Fanny
July 22, 2021, 10:32am
1
Hi everyone,
I’m trying to train an instance segmentation model on GPU based on this pytorch tutorial https://pytorch.org/tutorials/intermediate/torchvision_tutorial.html .
However, after a few epochs (3 with a batch_size of 1, 6 with a batch_size of 2), all of the available RAM is used and the training is stopped.
How can that be fixed ?
I have a GPU with 16Go memory, my PC has 32Go RAM and I try to train the model with ~5000 images.
It seems that the rise in RAM usage is happening during losses.backward() in the train_one_epoch function (available here ).
Thanks.
Can you try to remove
metric_logger.update(loss=losses_reduced, **loss_dict_reduced)

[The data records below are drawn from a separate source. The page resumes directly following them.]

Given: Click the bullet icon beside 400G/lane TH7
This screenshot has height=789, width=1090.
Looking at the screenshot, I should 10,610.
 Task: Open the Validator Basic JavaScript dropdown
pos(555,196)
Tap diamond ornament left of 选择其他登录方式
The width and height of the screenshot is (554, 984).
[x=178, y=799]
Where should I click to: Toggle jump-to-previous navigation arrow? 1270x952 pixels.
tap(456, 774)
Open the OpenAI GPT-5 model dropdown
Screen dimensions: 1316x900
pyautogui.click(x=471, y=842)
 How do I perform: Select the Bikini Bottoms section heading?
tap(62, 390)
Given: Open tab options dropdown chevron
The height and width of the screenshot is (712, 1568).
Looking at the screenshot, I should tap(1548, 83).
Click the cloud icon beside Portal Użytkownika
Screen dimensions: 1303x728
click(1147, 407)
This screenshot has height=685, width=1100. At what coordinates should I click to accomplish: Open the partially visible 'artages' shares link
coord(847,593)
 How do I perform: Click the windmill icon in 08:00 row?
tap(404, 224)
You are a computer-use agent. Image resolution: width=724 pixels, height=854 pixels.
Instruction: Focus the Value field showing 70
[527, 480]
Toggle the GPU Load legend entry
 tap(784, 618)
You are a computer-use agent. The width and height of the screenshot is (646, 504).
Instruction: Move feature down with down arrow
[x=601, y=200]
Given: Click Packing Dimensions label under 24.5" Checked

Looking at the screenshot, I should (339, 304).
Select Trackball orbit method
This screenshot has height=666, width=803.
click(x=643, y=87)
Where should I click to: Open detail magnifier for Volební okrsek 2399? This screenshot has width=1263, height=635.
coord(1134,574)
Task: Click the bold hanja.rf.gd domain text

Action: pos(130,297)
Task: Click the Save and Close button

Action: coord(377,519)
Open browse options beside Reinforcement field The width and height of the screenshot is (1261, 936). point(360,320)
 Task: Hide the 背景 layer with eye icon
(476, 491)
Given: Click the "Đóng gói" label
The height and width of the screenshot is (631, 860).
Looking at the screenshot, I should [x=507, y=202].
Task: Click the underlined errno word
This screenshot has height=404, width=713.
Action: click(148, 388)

It seems a tensor which carries the whole graph hist.
If you want to log the loss log this one loss_value = losses_reduced.item()
which is a python float.
1 Like
Fanny
July 23, 2021, 6:48am
3
Thanks for the answer, I tried but it didn’t change anything.
Then it’s difficult to know.
I would recommend you to remove everything but the basics and from there keep adding stuff until you find it
Fanny
July 26, 2021, 1:35pm
5
Thanks.
Just like I said, when I comment out the line losses.backward()
, the RAM usage is constant over time.